Centriq

General information
- Launched: 2017
- Marketed by: Qualcomm
- Designed by: Qualcomm
- Common manufacturer: Samsung;

Architecture and classification
- Instructions: ARMv8-A

Physical specifications
- Cores: up to 48;

Products, models, variants
- Core name: Falkor;

= Qualcomm Centriq =

Brand of SoCs by Qualcomm

Centriq (/sɛnˈtriːk/ sen-TREEK) is a brand of system on a chip (SoC) semiconductor products designed and marketed by Qualcomm for data centers. The Centriq central processing unit (CPU) uses the ARM RISC instruction set, with multiple CPU cores in a single chip.

==History==

===Pre-release===
In November 2014, Qualcomm announced it was developing an ARM ARMv8-A microarchitecture based CPU that was purpose-built for data centers.

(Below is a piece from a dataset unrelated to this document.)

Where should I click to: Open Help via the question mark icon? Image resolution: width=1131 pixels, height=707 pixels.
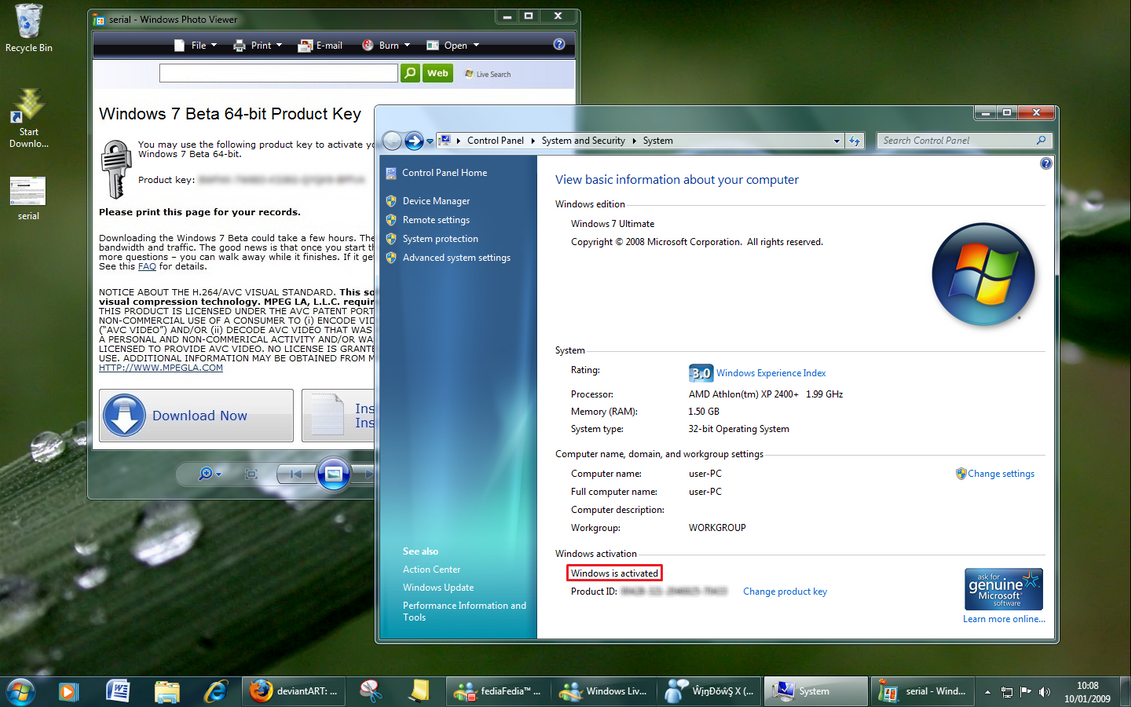pyautogui.click(x=559, y=44)
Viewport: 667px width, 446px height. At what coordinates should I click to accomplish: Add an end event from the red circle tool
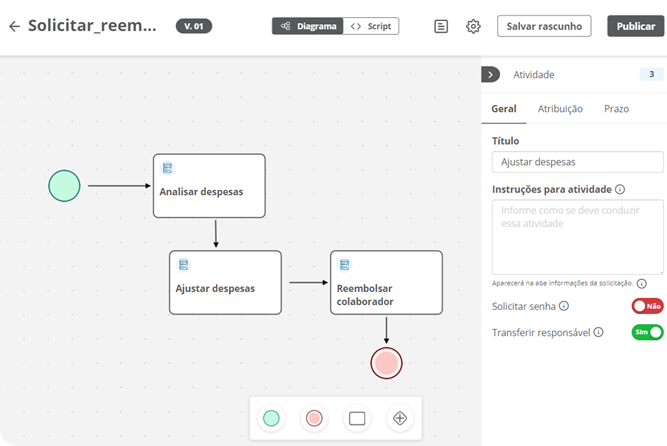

In December 2016, the company announced and demonstrated the first multi-core CPUs based on a custom ARM ARMv8-A microarchitecture.

===Early products===
The first Centriq 2400 series of products were made available to server manufacturers in November 2017. With these first products, Qualcomm introduced its "Falkor" ARMv8-A microarchitecture. The chip has up to 48 of Qualcomm's custom designed "Falkor" cores at up to 2.6GHz, with six-channel DDR4 memory and a 60 MB L3 cache.

==Market environment==
A number of reviews have noted at its release that the Centriq is expected to face significant competition from established x86-64 data-center CPU manufacturers Intel and AMD, and ARM microarchitecture server products such as Cavium's ThunderX2. In addition to competitive pressures, it has been noted that running established workloads on ARM microarchitectures requires re-optimizing and recompiling the software, or x86-64 emulation, presenting a barrier to entry for some potential customers.